ON PETITION FOR REHEARING AND PETITION FOR REINSTATEMENT OF APPEAL
PER CURIAM.
Appellant in this case has filed what it terms a “PETITION FOR REHEARING” to the opinion and order of this Court on November 15, 1967, dismissing ex mero motu the appeal previously lodged here, and has also filed a “PETITION FOR REINSTATEMENT OF APPEAL AND FOR CORRECTION AND COMPLETION OF RECORD ON APPEAL”.
Attached to both said petitions are affidavits stating that when the matter of record deficiencies was raised at oral argument here on October 18, 1967,. appellant’s counsel then informed the Court that, although not disclosed in the record, a motion for new trial had been filed and ruled upon in the lower Court, which had tolled the time allowed for appeal. Appellees’ counsel had tacitly agreed such was the case. Ap-pellees’ counsel in writing now advises the Court that, at the time of argument, he made “no concessions” concerning said record deficiencies.

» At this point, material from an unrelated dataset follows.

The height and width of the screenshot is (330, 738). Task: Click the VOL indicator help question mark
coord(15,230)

Our recollection is that we called attention of appellant’s counsel to the matter during argument, beyond which we do not specifically recall. However, it is immaterial. One of the oldest principles of remedial law is that jurisdiction of the Court, particularly on the appellate level, can never be conferred merely by consent of the parties, where the record indicates lack of jurisdiction.

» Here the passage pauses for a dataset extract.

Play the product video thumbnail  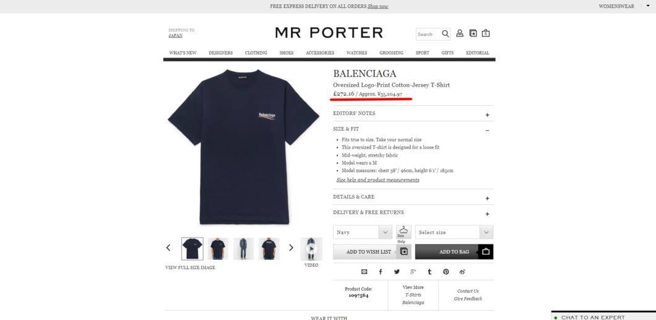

After the argument, we waited for almost a month to give appellant’s counsel opportunity to remedy the jurisdictional defect, if it could be done. No such attempt was made, resulting in our order of dismissal of our own motion on November 15, 1967. So much for the representations made in the two petitions aforesaid.
As to the “PETITION FOR REHEARING” we know of no authority or rule which permits filing of such petition directed to an order of dismissal, especially for jurisdictional defects appearing in the record. So the “PETITION FOR REHEARING” will be stricken ex mero motu. The “PETITION FOR REINSTATEMENT OF APPEAL, etc.” will be denied on the merits.
In an abundance of caution, however, (Lane v. Most Worshipful Union Grand Lodge, etc., Fla.App. 1965, 180 So.2d 187) and further because there has heretofore apparently been no specific pronouncement by this Court that a petition for rehearing is not permitted to an order of dismissal, we herewith, in the exercise of our inherent appellate authority, grant ex mero motu the “PETITION FOR REHEARING” and also the “PETITION FOR REINSTATEMENT OF APPEAL, etc.” aforesaid.
*690We have accordingly considered the record in this case and the adversary briefs filed therein upon the merits of the case and conclude that appellant has failed to make reversible error sufficiently to appear. The judgment appealed from is therefore
Affirmed.
ALLEN, Acting C. J., and PIERCE and HOBSON, JJ., concur.